# Your objective:
Starting with the line that contains "Instruction: Select the 商品编码 column header" and stopping after the line that contains "You are a computer-use agent. The width", return each line below exactly as written, with no others.

Stored entries:
####################

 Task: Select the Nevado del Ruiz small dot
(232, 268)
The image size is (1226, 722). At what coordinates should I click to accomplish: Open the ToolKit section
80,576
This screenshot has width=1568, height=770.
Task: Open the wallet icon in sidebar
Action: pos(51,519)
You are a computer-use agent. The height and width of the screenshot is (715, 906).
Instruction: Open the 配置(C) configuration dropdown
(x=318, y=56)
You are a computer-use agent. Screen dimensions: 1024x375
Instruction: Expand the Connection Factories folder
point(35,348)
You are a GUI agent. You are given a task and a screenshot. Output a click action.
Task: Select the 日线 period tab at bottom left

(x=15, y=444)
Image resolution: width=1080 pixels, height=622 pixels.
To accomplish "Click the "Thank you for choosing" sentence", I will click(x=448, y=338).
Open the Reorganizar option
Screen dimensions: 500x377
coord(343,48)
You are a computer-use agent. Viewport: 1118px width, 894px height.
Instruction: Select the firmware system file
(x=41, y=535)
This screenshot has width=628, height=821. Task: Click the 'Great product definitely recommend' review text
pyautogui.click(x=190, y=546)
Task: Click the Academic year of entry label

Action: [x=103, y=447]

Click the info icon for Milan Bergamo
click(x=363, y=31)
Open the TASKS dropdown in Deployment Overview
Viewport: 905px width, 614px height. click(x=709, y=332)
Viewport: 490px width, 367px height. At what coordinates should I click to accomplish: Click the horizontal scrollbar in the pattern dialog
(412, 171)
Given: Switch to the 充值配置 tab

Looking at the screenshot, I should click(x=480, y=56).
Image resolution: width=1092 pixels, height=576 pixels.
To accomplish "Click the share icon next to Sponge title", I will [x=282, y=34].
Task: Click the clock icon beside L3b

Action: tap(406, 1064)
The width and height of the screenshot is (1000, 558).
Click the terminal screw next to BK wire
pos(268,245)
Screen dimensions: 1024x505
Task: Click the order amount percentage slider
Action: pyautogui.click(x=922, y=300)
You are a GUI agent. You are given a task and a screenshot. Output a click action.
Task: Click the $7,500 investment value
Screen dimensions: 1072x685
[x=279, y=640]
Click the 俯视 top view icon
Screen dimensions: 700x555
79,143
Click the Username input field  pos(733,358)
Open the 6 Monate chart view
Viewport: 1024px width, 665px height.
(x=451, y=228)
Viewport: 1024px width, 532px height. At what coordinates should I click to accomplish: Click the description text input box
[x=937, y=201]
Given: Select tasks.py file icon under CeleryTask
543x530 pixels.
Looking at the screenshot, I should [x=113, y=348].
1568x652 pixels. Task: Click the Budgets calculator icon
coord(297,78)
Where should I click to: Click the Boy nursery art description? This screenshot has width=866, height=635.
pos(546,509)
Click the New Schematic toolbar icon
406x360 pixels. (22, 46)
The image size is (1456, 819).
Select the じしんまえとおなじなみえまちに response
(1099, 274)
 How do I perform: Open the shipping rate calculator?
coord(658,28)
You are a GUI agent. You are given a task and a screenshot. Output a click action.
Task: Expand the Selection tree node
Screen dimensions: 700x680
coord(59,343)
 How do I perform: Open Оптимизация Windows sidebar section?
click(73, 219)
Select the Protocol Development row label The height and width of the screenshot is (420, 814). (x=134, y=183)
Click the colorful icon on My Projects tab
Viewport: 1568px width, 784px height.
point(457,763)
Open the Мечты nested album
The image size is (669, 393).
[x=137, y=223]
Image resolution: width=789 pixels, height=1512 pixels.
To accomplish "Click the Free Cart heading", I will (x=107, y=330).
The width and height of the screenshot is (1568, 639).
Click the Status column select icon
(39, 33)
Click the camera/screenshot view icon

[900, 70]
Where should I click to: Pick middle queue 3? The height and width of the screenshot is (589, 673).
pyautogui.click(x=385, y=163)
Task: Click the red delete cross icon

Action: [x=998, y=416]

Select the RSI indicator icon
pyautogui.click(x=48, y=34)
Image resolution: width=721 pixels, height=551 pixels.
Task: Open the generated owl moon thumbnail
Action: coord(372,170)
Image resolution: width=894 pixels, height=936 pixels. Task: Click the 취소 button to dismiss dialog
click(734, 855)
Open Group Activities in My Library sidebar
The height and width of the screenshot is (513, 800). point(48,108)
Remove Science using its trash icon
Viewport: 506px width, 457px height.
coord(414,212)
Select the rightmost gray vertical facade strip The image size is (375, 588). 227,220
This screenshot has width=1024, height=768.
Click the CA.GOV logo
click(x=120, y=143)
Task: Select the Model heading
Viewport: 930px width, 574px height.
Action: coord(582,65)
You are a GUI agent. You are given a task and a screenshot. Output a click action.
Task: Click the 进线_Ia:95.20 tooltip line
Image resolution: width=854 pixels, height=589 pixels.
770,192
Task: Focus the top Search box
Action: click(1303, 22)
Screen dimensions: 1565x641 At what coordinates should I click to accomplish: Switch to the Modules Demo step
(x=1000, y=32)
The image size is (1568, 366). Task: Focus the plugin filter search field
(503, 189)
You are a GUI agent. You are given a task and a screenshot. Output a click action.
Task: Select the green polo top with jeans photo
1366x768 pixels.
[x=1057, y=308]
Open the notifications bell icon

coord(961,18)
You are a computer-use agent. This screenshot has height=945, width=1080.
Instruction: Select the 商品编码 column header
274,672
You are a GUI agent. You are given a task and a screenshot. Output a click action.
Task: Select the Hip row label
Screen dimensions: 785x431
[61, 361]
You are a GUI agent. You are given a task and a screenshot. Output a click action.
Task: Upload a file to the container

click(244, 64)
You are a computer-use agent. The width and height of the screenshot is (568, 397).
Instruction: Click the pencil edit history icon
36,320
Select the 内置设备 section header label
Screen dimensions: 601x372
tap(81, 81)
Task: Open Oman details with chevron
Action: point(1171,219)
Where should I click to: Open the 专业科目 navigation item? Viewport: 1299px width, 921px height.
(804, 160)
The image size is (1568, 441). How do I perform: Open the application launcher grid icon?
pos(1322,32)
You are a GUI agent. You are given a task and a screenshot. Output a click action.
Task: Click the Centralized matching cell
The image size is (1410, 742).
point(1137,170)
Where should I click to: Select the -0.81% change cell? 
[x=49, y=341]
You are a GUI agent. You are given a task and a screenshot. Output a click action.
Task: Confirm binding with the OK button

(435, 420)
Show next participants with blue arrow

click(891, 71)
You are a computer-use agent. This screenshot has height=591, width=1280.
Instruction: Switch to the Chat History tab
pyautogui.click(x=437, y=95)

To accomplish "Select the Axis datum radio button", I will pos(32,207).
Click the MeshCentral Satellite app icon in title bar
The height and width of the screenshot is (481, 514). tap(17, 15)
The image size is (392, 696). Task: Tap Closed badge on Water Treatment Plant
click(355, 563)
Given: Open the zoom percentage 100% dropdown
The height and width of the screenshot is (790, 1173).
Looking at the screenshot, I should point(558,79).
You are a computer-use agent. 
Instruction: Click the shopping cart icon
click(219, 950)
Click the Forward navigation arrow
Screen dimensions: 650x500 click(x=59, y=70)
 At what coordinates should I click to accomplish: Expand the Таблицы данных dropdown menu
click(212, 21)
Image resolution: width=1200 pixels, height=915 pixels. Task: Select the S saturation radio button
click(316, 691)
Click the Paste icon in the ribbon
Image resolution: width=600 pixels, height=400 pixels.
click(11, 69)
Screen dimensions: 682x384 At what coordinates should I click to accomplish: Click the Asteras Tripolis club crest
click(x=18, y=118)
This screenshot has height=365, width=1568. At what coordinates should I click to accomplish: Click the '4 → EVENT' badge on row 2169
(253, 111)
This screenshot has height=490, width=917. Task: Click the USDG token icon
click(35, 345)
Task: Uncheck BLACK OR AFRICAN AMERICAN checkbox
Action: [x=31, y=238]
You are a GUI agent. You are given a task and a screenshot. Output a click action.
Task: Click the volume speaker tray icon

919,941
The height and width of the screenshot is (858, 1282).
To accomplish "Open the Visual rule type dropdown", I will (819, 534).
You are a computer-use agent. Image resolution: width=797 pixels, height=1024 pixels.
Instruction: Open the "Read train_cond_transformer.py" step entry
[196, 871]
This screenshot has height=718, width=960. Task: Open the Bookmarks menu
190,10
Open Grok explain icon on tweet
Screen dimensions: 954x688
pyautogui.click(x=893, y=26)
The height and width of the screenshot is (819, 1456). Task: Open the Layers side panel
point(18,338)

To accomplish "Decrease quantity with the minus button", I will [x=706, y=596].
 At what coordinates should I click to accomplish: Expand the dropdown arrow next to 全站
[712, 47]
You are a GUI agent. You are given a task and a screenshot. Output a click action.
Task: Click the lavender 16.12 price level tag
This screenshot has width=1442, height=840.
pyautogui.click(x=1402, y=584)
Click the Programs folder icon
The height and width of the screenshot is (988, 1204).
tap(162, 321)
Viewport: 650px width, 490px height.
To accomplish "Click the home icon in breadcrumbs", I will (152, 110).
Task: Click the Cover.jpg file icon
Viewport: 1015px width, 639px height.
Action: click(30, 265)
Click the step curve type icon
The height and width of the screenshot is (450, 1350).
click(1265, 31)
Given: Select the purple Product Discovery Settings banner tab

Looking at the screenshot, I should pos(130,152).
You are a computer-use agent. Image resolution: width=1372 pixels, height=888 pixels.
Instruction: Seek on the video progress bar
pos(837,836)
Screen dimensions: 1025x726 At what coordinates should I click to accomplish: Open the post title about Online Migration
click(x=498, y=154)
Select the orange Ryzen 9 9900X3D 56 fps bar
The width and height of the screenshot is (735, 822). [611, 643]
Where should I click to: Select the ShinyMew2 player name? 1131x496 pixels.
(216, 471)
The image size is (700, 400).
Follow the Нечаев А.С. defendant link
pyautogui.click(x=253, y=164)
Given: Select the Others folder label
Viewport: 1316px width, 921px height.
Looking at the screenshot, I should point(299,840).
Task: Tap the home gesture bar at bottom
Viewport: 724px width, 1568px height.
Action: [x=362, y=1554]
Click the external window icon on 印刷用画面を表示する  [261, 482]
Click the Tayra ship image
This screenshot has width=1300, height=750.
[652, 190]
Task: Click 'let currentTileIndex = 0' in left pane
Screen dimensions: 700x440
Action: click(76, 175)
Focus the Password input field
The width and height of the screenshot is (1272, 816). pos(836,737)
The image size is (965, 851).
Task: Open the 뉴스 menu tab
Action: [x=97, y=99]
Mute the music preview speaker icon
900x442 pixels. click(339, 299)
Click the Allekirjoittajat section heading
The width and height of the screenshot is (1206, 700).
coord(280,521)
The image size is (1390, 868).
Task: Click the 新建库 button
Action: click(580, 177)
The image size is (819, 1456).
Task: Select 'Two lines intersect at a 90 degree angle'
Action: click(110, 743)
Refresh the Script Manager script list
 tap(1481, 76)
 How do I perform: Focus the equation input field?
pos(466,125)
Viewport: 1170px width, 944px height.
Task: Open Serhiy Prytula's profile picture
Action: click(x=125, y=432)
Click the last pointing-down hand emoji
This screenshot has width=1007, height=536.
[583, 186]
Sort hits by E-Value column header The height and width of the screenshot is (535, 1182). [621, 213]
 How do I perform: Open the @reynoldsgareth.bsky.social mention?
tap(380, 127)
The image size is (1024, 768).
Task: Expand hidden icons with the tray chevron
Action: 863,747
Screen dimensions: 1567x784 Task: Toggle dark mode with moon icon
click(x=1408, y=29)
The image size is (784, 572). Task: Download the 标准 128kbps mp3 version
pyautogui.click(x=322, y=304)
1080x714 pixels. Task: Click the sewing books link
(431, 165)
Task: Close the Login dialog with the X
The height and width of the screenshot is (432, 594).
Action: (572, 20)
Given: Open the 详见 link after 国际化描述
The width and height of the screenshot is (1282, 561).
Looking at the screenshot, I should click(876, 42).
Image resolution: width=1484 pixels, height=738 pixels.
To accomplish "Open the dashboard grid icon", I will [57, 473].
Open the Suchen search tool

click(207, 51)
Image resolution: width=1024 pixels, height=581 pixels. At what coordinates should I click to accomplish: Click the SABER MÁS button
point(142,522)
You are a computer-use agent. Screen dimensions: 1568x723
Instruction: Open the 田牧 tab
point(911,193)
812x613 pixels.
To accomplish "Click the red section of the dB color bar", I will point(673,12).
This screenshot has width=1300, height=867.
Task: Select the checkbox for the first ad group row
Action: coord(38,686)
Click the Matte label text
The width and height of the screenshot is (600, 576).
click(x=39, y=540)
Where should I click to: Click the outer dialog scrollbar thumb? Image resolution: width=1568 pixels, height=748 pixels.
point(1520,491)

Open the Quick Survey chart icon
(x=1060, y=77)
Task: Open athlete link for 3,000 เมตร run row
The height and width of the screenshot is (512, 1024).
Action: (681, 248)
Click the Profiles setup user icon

####################

# Response area:
Instruction: Select the 商品编码 column header
274,672
You are a GUI agent. You are given a task and a screenshot. Output a click action.
Task: Select the Hip row label
Screen dimensions: 785x431
[61, 361]
You are a GUI agent. You are given a task and a screenshot. Output a click action.
Task: Upload a file to the container

click(244, 64)
You are a computer-use agent. The width and height of the screenshot is (568, 397).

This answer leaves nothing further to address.